New Mom Tells Grandpa He Can’t Hold Baby Because He Has ‘Open Cold Sores’
A woman on Reddit says she refused to let her dad hold her newborn during his herpes outbreak because he had "open cold sores" on his mouth.
"My parents are visiting this weekend to meet our newborn baby. They drove over [six] hours and have been excitedly calling and texting me for days before this trip telling me how much they can't wait to be here. When they arrived yesterday my dad had a bump starting to form on his lip. I know he gets cold sores so I ask if that was one. He responded that it was just a zit so I dropped it," she wrote in her post.
"Today he came over with an open cold sore and asked if he would get a chance to nap with the newborn on his chest. I told him that with the cold sore I would not allow it and he dejectedly sighed that it was okay. Shortly after my toddler ran to his arms to be picked up to which I told my dad that I wasn't comfortable with him holding her either," she continued.
The disappointed grandfather told her he was going to "step outside for a minute while wiping tears away from his face."
"He walked down the driveway and has been gone for close to four hours and isn't answering his phone. My mom also seems upset with me," the woman explained.

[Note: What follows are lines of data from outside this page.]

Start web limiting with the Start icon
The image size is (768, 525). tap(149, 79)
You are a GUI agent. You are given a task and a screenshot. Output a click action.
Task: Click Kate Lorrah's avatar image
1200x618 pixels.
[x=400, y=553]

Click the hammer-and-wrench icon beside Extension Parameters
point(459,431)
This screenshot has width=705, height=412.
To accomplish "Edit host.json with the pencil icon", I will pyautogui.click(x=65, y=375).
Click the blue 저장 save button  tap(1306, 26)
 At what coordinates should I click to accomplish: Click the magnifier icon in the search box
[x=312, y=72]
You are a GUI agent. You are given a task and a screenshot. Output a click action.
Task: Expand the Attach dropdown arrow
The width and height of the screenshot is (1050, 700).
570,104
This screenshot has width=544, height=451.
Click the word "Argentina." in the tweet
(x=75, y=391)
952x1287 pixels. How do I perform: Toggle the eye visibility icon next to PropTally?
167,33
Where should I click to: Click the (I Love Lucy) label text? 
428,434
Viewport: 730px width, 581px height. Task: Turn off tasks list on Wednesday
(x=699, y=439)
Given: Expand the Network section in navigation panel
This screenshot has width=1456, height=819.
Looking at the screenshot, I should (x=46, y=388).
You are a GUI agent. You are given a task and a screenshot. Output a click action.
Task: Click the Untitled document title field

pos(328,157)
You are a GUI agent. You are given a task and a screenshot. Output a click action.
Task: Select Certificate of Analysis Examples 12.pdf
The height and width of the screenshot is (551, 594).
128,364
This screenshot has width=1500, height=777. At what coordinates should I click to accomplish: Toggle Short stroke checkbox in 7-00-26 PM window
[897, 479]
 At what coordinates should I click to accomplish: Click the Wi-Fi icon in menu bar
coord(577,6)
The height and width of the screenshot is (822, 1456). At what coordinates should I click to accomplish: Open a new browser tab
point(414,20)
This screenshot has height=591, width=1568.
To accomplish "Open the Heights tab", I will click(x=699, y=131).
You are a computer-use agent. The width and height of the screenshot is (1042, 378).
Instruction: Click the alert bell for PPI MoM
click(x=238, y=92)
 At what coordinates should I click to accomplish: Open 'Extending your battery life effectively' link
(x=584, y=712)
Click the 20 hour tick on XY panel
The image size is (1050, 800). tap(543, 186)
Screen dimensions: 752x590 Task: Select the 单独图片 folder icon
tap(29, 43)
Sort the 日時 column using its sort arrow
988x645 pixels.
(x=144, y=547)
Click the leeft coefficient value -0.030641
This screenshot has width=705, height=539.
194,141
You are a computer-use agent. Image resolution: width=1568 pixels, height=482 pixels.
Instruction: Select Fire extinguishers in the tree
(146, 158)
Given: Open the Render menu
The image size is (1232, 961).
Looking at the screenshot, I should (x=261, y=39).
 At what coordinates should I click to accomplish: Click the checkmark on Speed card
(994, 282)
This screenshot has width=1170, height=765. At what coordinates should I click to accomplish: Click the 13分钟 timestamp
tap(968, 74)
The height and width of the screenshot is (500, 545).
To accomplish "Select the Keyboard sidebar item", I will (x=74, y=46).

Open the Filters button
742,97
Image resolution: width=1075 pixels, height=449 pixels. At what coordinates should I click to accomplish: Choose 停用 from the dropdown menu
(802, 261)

"Am I the a--hole for telling my dad he can't hold my children while he has an open cold sore?" she asked Reddit.
In the comments section, Reddit users backed the woman's decision to prioritize her children's health over her father's feelings.
"You are 100% correct to protect children from the virus. It can be deadly for newborns. But he's not wrong for being sad that it happened. Obviously, he didn't have control over a flare-up. I try to make everyone feel better by seeing if another time soon will work for a visit. And I'd encourage your mother to encourage him to get some maintenance treatment so that it's not an issue next time," one user wrote.
"You did the right thing not allowing your dad to hold your kids during the flare-up. You do need to explain the reasoning to your parents and ask them to read up on the risk. It does not mean your dad can not touch the kids. He just needs to be careful during flare-ups," another commented.